*EXERCISES:*
a - Answer these questions using the passage about clean water in Yida:
(i) How many water points operate throughout Yida?
(ii) What is Tim Carter's title?
(iii) What expense have the teams been able to cut?
b - From the passage about clean water in Yida, return the text between "During the past" and "each water point.", inclusive.
c - Take the passage about clean water in Yida further, starting after its last sentence.
Segment Start: PASSAGE
During the past five years, Samaritan’s Purse has been able to steadily increase the number of wells that serve the camp population. Today, we operate 14 water points throughout Yida, providing safe water for 70,000 people—as well as for 30,000 refugees in the nearby Ajuong Thok Refugee Camp.
“Every single day, we are producing almost 2 million liters of clean water for these refugees.”
“Every single day, we are producing almost 2 million liters of clean water for these refugees,” explained South Sudan Deputy Country Director Tim Carter. “That’s equivalent to nearly 4 million bottles of water every single day. And it is all safe to drink.”
Our teams are constantly on the lookout for ways to streamline operations and to identify cost-saving measures. One area where we’ve been able to cut expenses is the amount of fuel that’s required to run each water point.
Segment End: PASSAGE
Segment Start: MATERIAL SHOWN
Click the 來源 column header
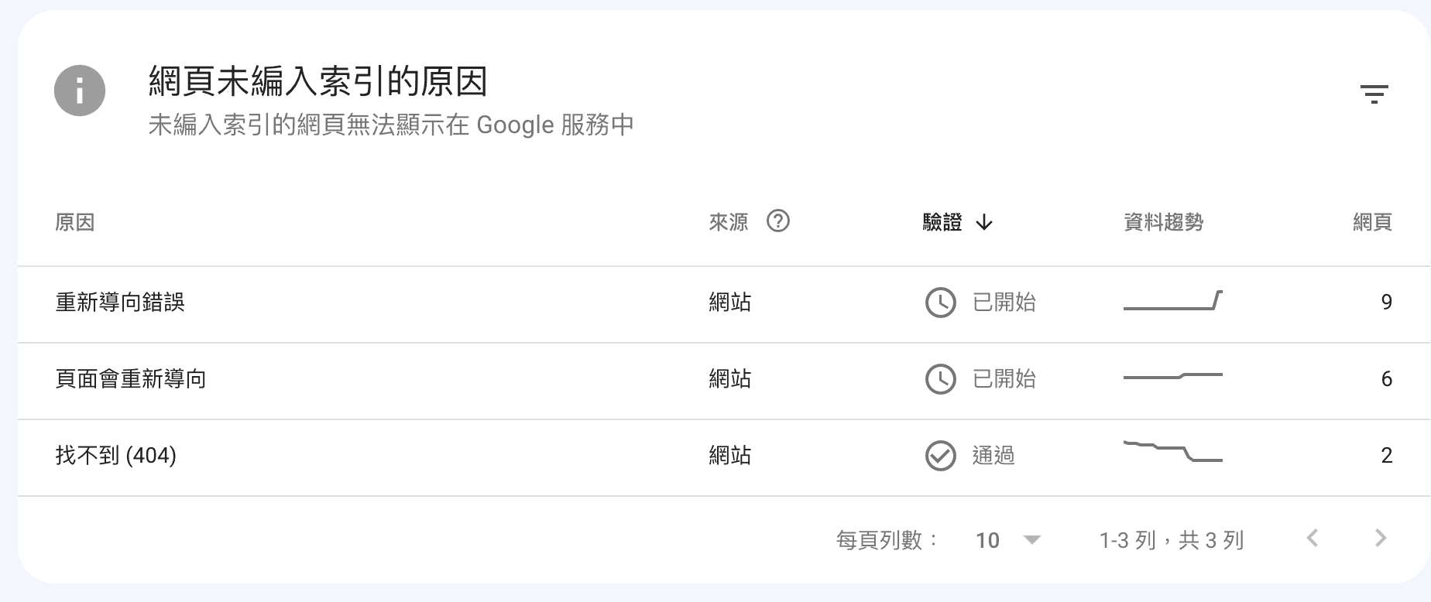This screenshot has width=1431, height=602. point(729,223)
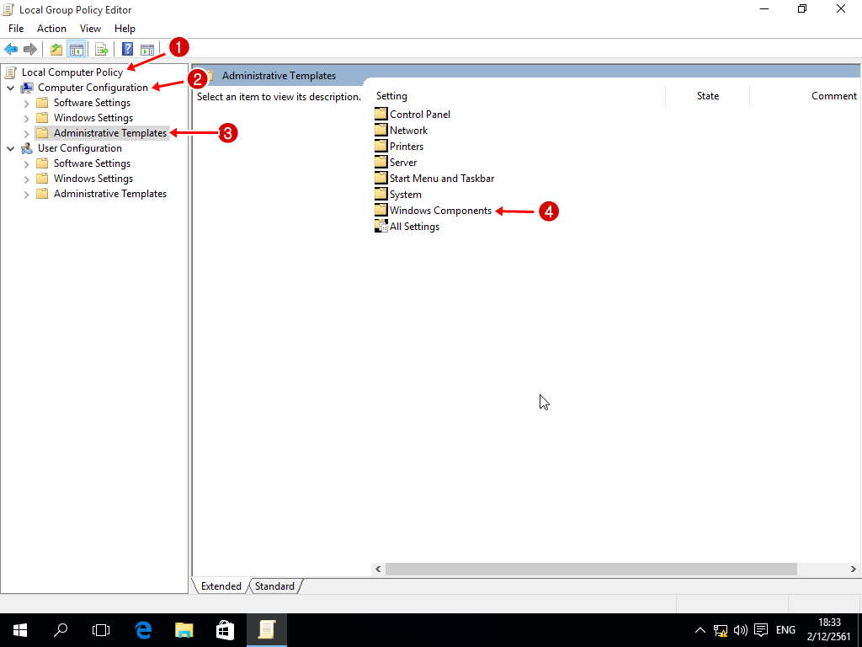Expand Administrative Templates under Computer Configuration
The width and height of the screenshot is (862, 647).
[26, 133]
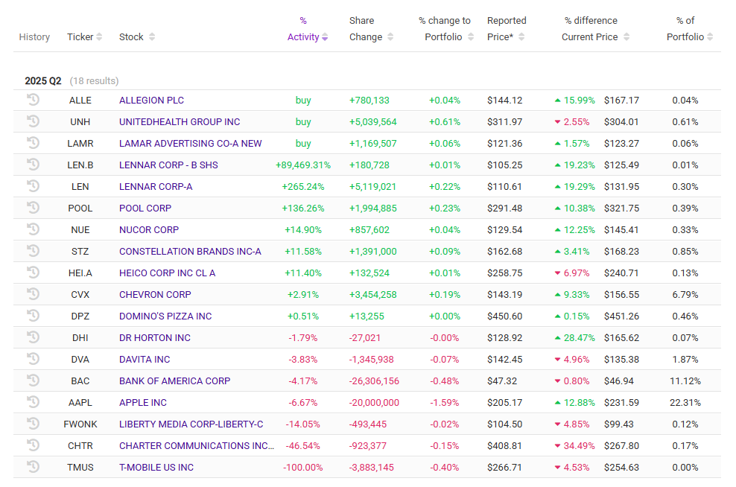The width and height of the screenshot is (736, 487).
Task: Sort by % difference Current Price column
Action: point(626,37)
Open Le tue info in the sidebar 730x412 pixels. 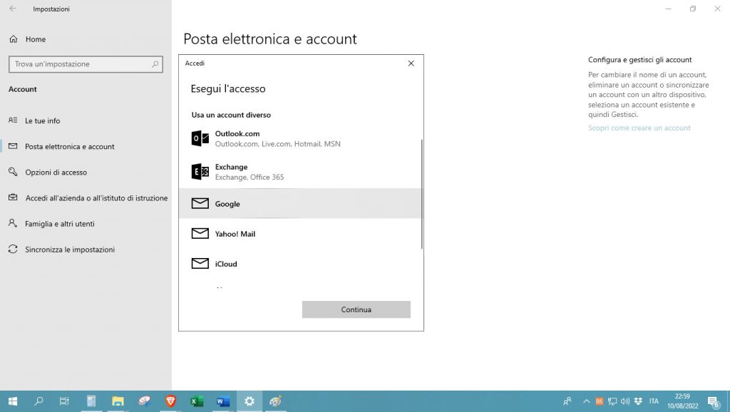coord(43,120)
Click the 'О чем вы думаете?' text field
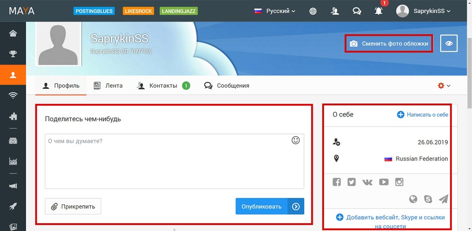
Segment End: MATERIAL SHOWN
*ANSWER SET:*
a -
(i) 14
(ii) South Sudan Deputy Country Director
(iii) The amount of fuel required to run each water point

b -
During the past five years, Samaritan’s Purse has been able to steadily increase the number of wells that serve the camp population. Today, we operate 14 water points throughout Yida, providing safe water for 70,000 people—as well as for 30,000 refugees in the nearby Ajuong Thok Refugee Camp.
“Every single day, we are producing almost 2 million liters of clean water for these refugees.”
“Every single day, we are producing almost 2 million liters of clean water for these refugees,” explained South Sudan Deputy Country Director Tim Carter. “That’s equivalent to nearly 4 million bottles of water every single day. And it is all safe to drink.”
Our teams are constantly on the lookout for ways to streamline operations and to identify cost-saving measures. One area where we’ve been able to cut expenses is the amount of fuel that’s required to run each water point.

c -
The generators to power these water points require massive amounts of fuel. In order to cut costs and create a sustainable solution for the community, we have converted four of the 14 sites to solar power. Since sunshine is readily available in South Sudan, these four water points now run solely on solar power between 10 a.m. and 4 p.m. That means we only need to use the generator early in the morning and in the early evening—when women and children flock to the water holes.
“As a result of reducing our fuel consumption, we’ve been able to pay off the cost of the panels in one year,” Carter noted. “We would like to convert all of remaining 10 water points to solar at some point, as funds become available.”
Samuel Tumdedo, program manager who oversees our water, sanitation and hygiene services at the Yida camp, added that these solar panels are proving to be innovative.
“They’re not only cost-efficient; they’re also environmentally friendly,” Tumdedo said.
But even more importantly, Tumdedo said he’s thankful God is using Samaritan’s Purse to empathize with the plight of the refugees and contribute to their lives.
“Water is basic, vital for human life,” Tumdedo said. “I’m grateful we’re entering in their suffering and using our talents to serve these people in Jesus’ Name and to advance the Kingdom of God.”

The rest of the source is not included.